La DGT, en su enésimo arrebato de modernidad forzada, ha decidido que a partir del 1 de enero los conductores españoles deberán guardar los triángulos de emergencia junto a los cassettes de Los Panchos y dar paso a la nueva estrella tecnológica: las balizas V16 conectadas, certificadas y bendecidas por la administración. Y como siempre que el Estado se pone tecnológico, la cosa huele más a negocio que a seguridad vial. Porque aquí no se trata de salvar vidas, sino de apuntalar facturaciones.
La V16 conectada se presenta como la panacea, el invento que acabará con los atropellos en carretera. Una lucecita con SIM y geolocalización que envía tu posición a una plataforma central, como si a estas alturas hubiera alguien que no supiera ya dónde estamos, cuánto gastamos y hasta cuánto nos movemos. Nos venden el dispositivo como imprescindible, vital, revolucionario. Pero lo que realmente revoluciona no es la seguridad, sino el mercado: el ciudadano tiene que pagar por el aparato, pagar por la conectividad, pagar por la certificación, pagar por formar parte del club selecto de los conductores monitorizados. Si el objetivo fuera protegernos, la DGT habría mejorado arcenes, eliminado puntos negros o puesto iluminación decente en miles de tramos. Pero eso cuesta dinero público, mientras que obligarte a comprar una baliza estampada con sello oficial solo cuesta tu dinero privado.
Técnicamente también hay que poner los pies en la tierra: las balizas prometen visibilidad de hasta 1 km en condiciones óptimas y cobertura de 360º, pero las carreteras no son laboratorios. Curvas, cambios de rasante, niebla, lluvia, arcén estrecho… todo eso reduce prestaciones. Además, la autonomía real (tiempo de funcionamiento, batería) y la necesidad de renovarla o sustituirla son variables que, si no se comunican con claridad, pasarán a engrosar la lista de costes recurrentes del conductor.
El argumento de que la V16 evita riesgos es débil, pero lo repiten como mantra. Dicen que salir del coche para colocar triángulos es peligrosísimo. Como si durante décadas no se hubiera reducido la siniestralidad sin necesidad de chips, SIMs ni antenas 4G. Ahora, según esta cruzada tecnológica, la misma administración que tarda tres meses en tramitar un papel quiere que confiemos en que el aparatito enviará datos instantáneos a una plataforma centralizada. Y si falla la cobertura, la batería o la conexión, entonces la culpa será del conductor, que no supo “activar correctamente el dispositivo”, aunque se haya dejado una pasta en comprarlo.
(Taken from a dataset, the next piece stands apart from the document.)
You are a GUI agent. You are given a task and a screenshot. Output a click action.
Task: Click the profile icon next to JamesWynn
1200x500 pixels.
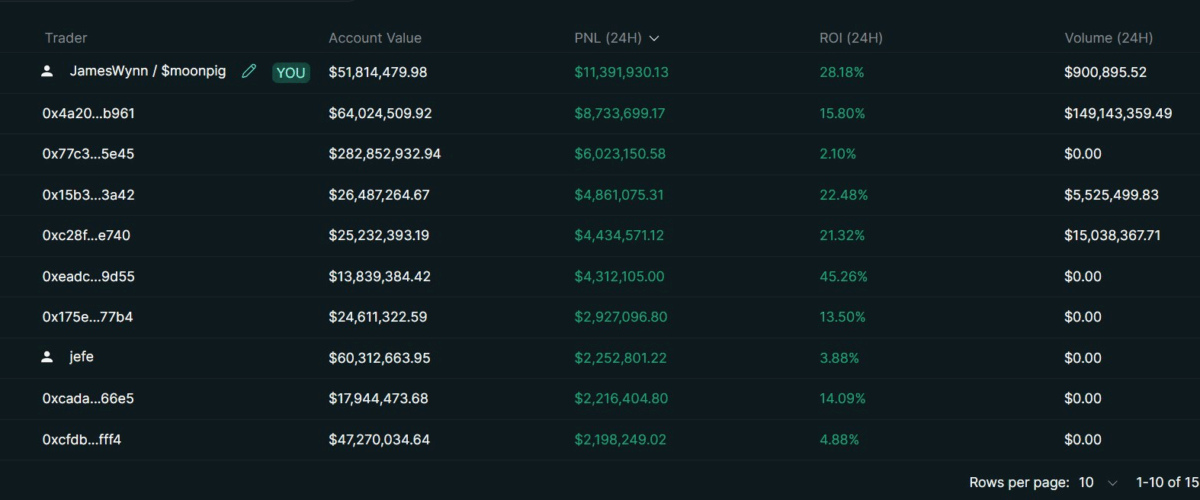click(47, 72)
Porque en España, si algo falla, jamás es culpa del sistema: el responsable siempre es el ciudadano que no obedeció lo suficiente.
La privacidad, por supuesto, es el cadáver incómodo que nadie quiere mencionar. La V16 envía datos. ¿Cuándo? ¿Durante cuánto tiempo? ¿Quién tiene acceso? Silencio absoluto. Un silencio que no invita precisamente a la confianza. El relato oficial habla de seguridad, pero el trasfondo huele a captura de datos disfrazada de virtud pública. Vender miedo siempre ha sido rentable, pero vender tecnología obligatoria basada en el miedo es todavía más jugoso. Nos dicen que no hay riesgo para la privacidad. Exacto: no hay riesgo para la suya.
El sistema de certificación es otro espectáculo digno de estudio. Solo se aceptan determinados modelos aprobados por la DGT, y naturalmente los más baratos casi nunca son los que aparecen en la lista. Una normativa pensada, curiosamente, para que muy pocos jugadores puedan participar en el negocio. No es una obligación general: es una obligación con nombre y apellidos, con proveedores cuidadosamente escogidos. El reparto del pastel tecnológico siempre tiene un mismo patrón en este país: primero se legisla, luego se reparten los contratos, después se construye el discurso, y finalmente el ciudadano paga la fiesta.
La llegada de las V16 conectadas no es un avance natural, sino una imposición diseñada para que parezca progreso. Un progreso que no mejora la carretera, ni la vigilancia, ni los recursos de emergencia; solo mejora la recaudación, la de unos pocos. La administración insiste en que todo es por nuestro bien. Lo gracioso es que ese “bien” siempre coincide con que alguien cobra, alguien certifica, alguien factura y alguien vigila. Y qué coincidencia que ese alguien nunca seas tú.
Al final, nos quedamos con la sensación de que hasta para quedarnos tirados en la carretera habrá que estar conectados, monitorizados y pagando. Una modernidad muy española: de esa que se decreta desde un despacho, se ejecuta con prisas, se justifica con miedo y se financia con nuestros bolsillos. Una modernidad que, como casi todas aquí, llega envuelta en luces LED, pero iluminando más el negocio que la carretera.